GIVEN ENTRIES
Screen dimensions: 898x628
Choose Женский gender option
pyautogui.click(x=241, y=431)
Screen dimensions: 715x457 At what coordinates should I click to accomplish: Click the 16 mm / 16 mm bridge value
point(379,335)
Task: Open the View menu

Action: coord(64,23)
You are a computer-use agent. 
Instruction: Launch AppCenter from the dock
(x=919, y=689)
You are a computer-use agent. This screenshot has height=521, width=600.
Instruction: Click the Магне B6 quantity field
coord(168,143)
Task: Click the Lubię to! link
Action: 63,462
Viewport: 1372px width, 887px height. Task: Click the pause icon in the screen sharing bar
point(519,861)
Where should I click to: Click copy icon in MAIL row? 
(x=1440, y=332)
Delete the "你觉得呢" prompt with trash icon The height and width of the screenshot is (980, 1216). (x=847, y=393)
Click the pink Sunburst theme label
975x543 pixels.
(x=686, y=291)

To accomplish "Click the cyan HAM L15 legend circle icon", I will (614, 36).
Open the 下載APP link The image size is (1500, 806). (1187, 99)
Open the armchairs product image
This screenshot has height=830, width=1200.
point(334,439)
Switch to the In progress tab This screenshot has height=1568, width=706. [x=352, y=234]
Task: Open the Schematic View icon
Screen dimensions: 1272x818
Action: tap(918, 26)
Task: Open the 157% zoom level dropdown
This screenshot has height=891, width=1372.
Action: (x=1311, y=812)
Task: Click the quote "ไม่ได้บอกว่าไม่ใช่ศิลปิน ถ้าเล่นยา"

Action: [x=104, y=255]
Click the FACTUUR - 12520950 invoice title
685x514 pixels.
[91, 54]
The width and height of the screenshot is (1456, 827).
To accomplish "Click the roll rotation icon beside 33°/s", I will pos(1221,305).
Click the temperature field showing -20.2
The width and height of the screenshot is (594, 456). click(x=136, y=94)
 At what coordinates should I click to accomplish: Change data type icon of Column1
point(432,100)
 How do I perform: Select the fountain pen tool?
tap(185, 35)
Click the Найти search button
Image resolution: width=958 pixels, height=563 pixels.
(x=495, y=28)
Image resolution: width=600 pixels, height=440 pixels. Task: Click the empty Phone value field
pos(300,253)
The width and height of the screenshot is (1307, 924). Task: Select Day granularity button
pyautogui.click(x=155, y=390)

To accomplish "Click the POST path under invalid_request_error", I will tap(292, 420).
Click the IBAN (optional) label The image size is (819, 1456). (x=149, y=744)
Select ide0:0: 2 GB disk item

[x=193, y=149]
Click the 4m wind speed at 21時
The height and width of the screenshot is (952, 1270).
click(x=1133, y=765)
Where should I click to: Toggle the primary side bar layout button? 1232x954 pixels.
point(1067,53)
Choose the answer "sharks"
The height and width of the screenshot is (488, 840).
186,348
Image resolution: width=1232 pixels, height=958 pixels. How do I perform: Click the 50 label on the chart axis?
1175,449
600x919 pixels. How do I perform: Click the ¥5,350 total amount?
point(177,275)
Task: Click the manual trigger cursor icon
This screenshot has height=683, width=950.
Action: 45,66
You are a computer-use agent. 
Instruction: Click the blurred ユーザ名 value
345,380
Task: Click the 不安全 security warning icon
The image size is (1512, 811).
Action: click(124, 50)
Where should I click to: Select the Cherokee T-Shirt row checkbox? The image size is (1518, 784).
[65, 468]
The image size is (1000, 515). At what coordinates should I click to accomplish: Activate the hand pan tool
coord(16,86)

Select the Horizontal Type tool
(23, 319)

YOUR TASK
Rewrite every line of the records above as a numbered list, skipping the blank lines.

ANSWER TO THE EXERCISE
1. Screen dimensions: 898x628
2. Choose Женский gender option
3. pyautogui.click(x=241, y=431)
4. Screen dimensions: 715x457 At what coordinates should I click to accomplish: Click the 16 mm / 16 mm bridge value
5. point(379,335)
6. Task: Open the View menu
7. Action: coord(64,23)
8. You are a computer-use agent. 
9. Instruction: Launch AppCenter from the dock
10. (x=919, y=689)
11. You are a computer-use agent. This screenshot has height=521, width=600.
12. Instruction: Click the Магне B6 quantity field
13. coord(168,143)
14. Task: Click the Lubię to! link
15. Action: 63,462
16. Viewport: 1372px width, 887px height. Task: Click the pause icon in the screen sharing bar
17. point(519,861)
18. Where should I click to: Click copy icon in MAIL row? 
19. (x=1440, y=332)
20. Delete the "你觉得呢" prompt with trash icon The height and width of the screenshot is (980, 1216). (x=847, y=393)
21. Click the pink Sunburst theme label
22. 975x543 pixels.
23. (x=686, y=291)
24. To accomplish "Click the cyan HAM L15 legend circle icon", I will (614, 36).
25. Open the 下載APP link The image size is (1500, 806). (1187, 99)
26. Open the armchairs product image
27. This screenshot has height=830, width=1200.
28. point(334,439)
29. Switch to the In progress tab This screenshot has height=1568, width=706. [x=352, y=234]
30. Task: Open the Schematic View icon
31. Screen dimensions: 1272x818
32. Action: tap(918, 26)
33. Task: Open the 157% zoom level dropdown
34. This screenshot has height=891, width=1372.
35. Action: (x=1311, y=812)
36. Task: Click the quote "ไม่ได้บอกว่าไม่ใช่ศิลปิน ถ้าเล่นยา"
37. Action: [x=104, y=255]
38. Click the FACTUUR - 12520950 invoice title
39. 685x514 pixels.
40. [91, 54]
41. The width and height of the screenshot is (1456, 827).
42. To accomplish "Click the roll rotation icon beside 33°/s", I will pos(1221,305).
43. Click the temperature field showing -20.2
44. The width and height of the screenshot is (594, 456). click(x=136, y=94)
45.  At what coordinates should I click to accomplish: Change data type icon of Column1
46. point(432,100)
47.  How do I perform: Select the fountain pen tool?
48. tap(185, 35)
49. Click the Найти search button
50. Image resolution: width=958 pixels, height=563 pixels.
51. (x=495, y=28)
52. Image resolution: width=600 pixels, height=440 pixels. Task: Click the empty Phone value field
53. pos(300,253)
54. The width and height of the screenshot is (1307, 924). Task: Select Day granularity button
55. pyautogui.click(x=155, y=390)
56. To accomplish "Click the POST path under invalid_request_error", I will tap(292, 420).
57. Click the IBAN (optional) label The image size is (819, 1456). (x=149, y=744)
58. Select ide0:0: 2 GB disk item
59. [x=193, y=149]
60. Click the 4m wind speed at 21時
61. The height and width of the screenshot is (952, 1270).
62. click(x=1133, y=765)
63. Where should I click to: Toggle the primary side bar layout button? 1232x954 pixels.
64. point(1067,53)
65. Choose the answer "sharks"
66. The height and width of the screenshot is (488, 840).
67. 186,348
68. Image resolution: width=1232 pixels, height=958 pixels. How do I perform: Click the 50 label on the chart axis?
69. 1175,449
70. 600x919 pixels. How do I perform: Click the ¥5,350 total amount?
71. point(177,275)
72. Task: Click the manual trigger cursor icon
73. This screenshot has height=683, width=950.
74. Action: 45,66
75. You are a computer-use agent. 
76. Instruction: Click the blurred ユーザ名 value
77. 345,380
78. Task: Click the 不安全 security warning icon
79. The image size is (1512, 811).
80. Action: click(124, 50)
81. Where should I click to: Select the Cherokee T-Shirt row checkbox? The image size is (1518, 784).
82. [65, 468]
83. The image size is (1000, 515). At what coordinates should I click to accomplish: Activate the hand pan tool
84. coord(16,86)
85. Select the Horizontal Type tool
86. (23, 319)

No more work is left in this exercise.